A new program at the Auburn Police Department will post the photos of people who are caught shoplifting in Auburn stores. Bold initiative, I guess, but what do you do about the people who are ultimately not convicted of the crime? In the matter of fairness, I say the program organizers be required to pose for photos in their underpants.

Throwing hands

I swear that on a recent hot afternoon, I spotted two shirtless gangsta types playing Pat-a-Cake on a Walnut Street sidewalk in Lewiston. I mean, maybe it’s some esoteric form of street code, but to me it looked like that hand-clapping game little girls play in schoolyards. Kind of makes me want to chalk a hopscotch grid in the middle of Bartlett Street to see who will use it.

‘Scientists discover ghost particles from distant galaxy’

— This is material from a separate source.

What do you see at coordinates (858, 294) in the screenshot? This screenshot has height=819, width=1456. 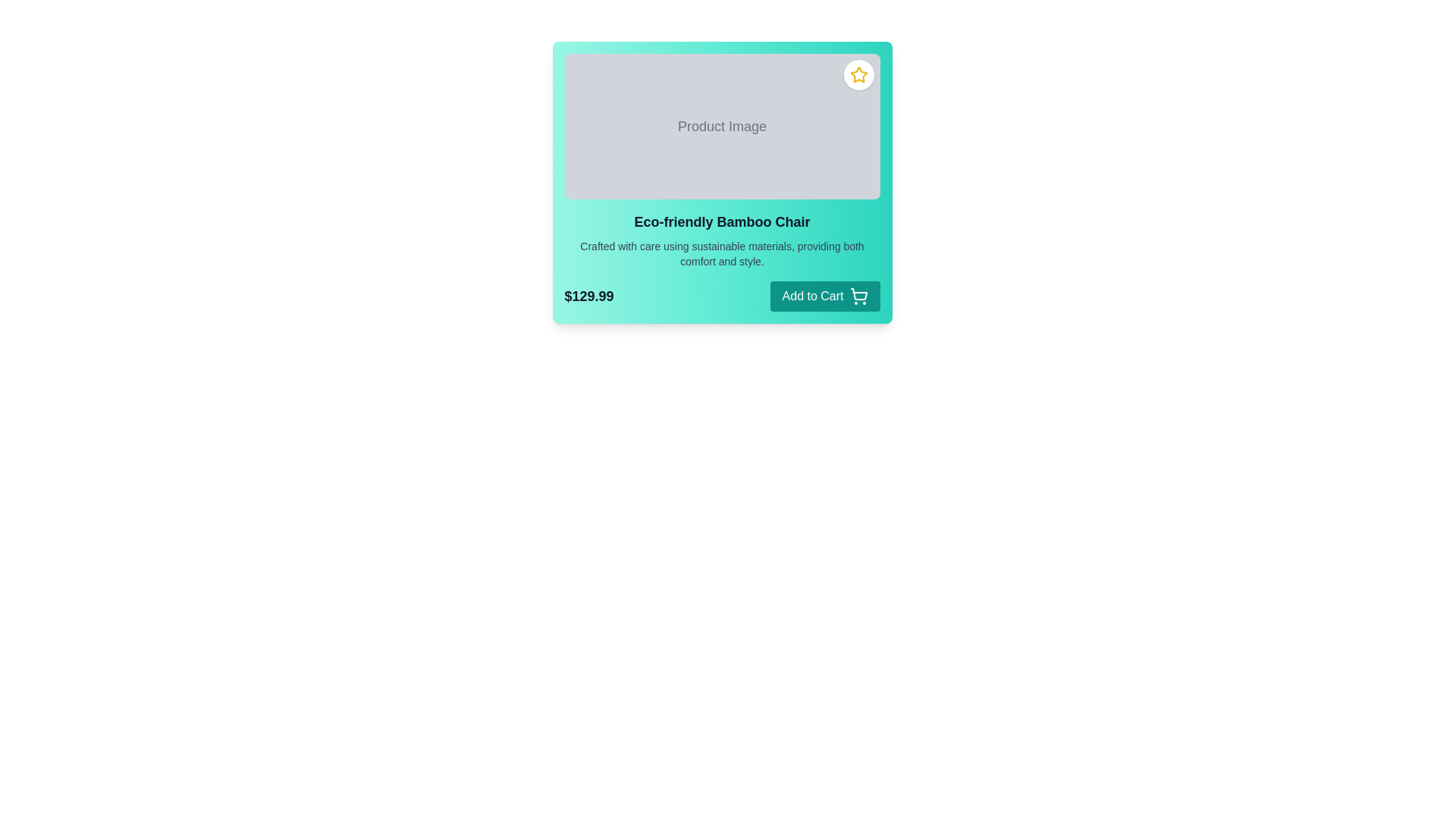 I see `the shopping cart icon embedded within the 'Add to Cart' button` at bounding box center [858, 294].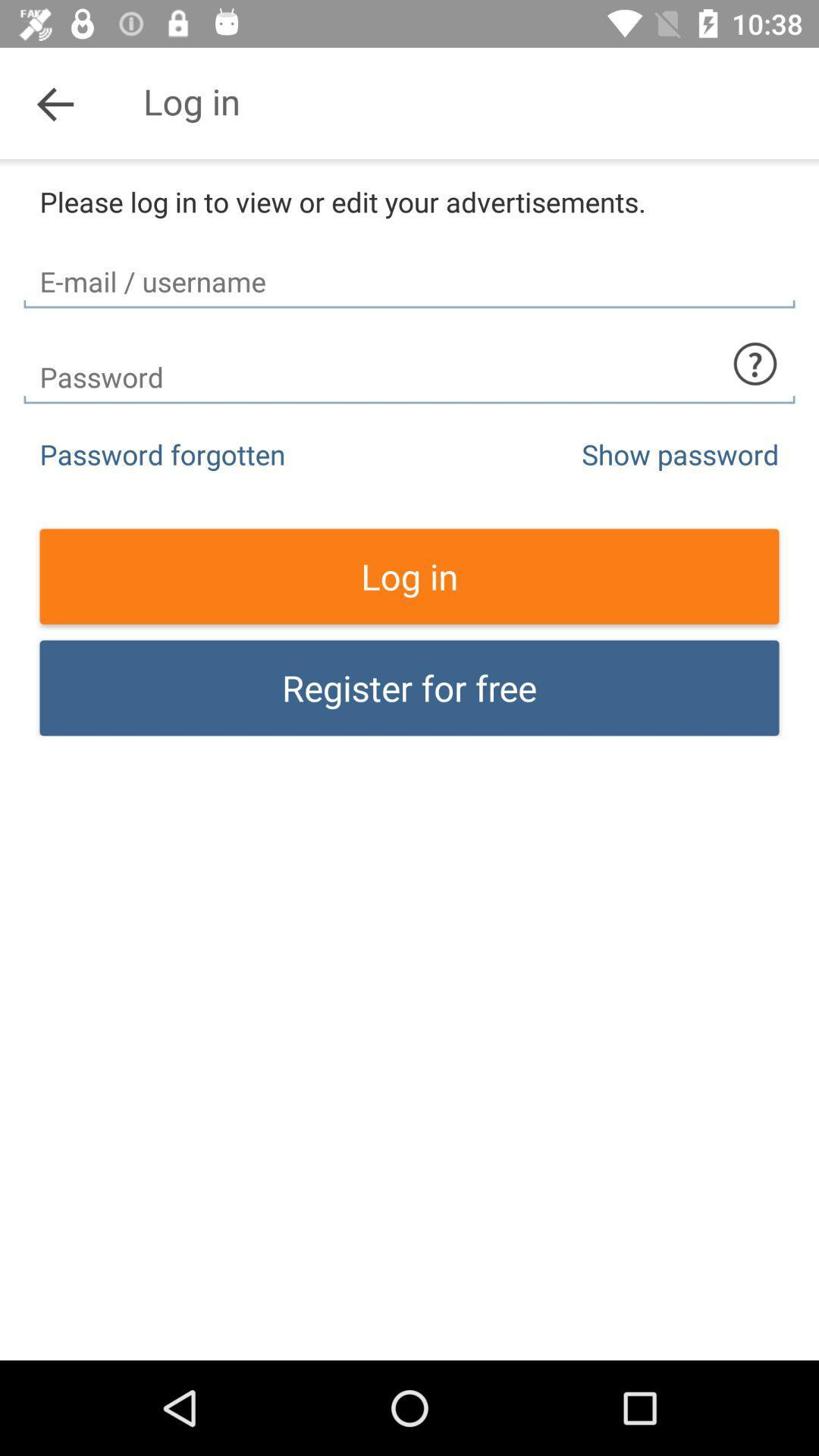 This screenshot has width=819, height=1456. I want to click on get help choosing a password, so click(755, 364).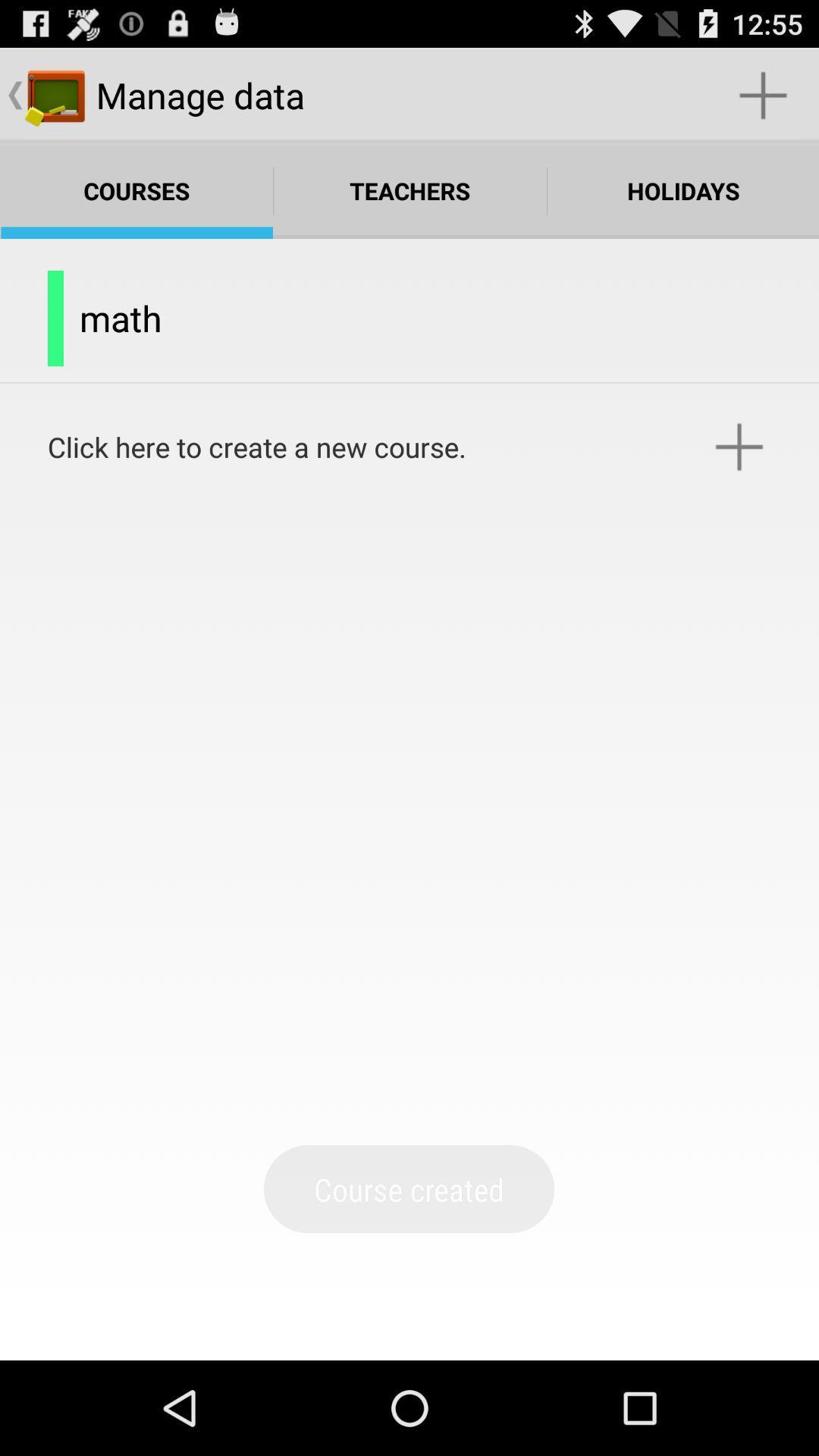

For the love of God, don’t look at them!

Weird scenes on Pine Street

You guys are going to think I’m totally making this up, but I swear it’s true. At about 5:45 p.m. on Thursday, the designated bicycle lane on Pine Street in Lewiston was occupied by an actual bicyclist. I know! It’s crazy! What’s next? People crossing the street in crosswalks? I’m pretty sure this is the very first time I’ve actually seen a bicyclist using one of the lanes created a few years ago for that very purpose. I would have filmed it with the GoPro but I was just too stunned to press the button. This world is just full of wonders.

Maybe they forgot to take the lens cap off

Spotted a film crew trawling through downtown Lewiston Thursday afternoon with what appeared to be top-shelf camera equipment. They were mostly just talking to sidewalk dwellers about political issues, but I tell you if they captured footage of that Pat-a-Cake action, I’m gonna be steamed.